+++ SUPPLIED DATA

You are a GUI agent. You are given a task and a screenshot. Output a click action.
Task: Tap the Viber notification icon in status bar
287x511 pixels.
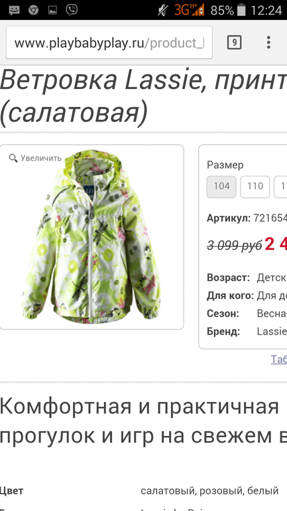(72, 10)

++++++
+++ SUPPLIED DATA

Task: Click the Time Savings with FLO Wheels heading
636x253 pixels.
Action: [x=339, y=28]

++++++

* AIM: Rewrite the data starting at the line that contains "Task: Click the" and ending at the line that contains "Action: [x=339, y=28]", with "heading" changed to "title" and everything else left unchanged.

* ANSWER FOR THE TASK:
Task: Click the Time Savings with FLO Wheels title
636x253 pixels.
Action: [x=339, y=28]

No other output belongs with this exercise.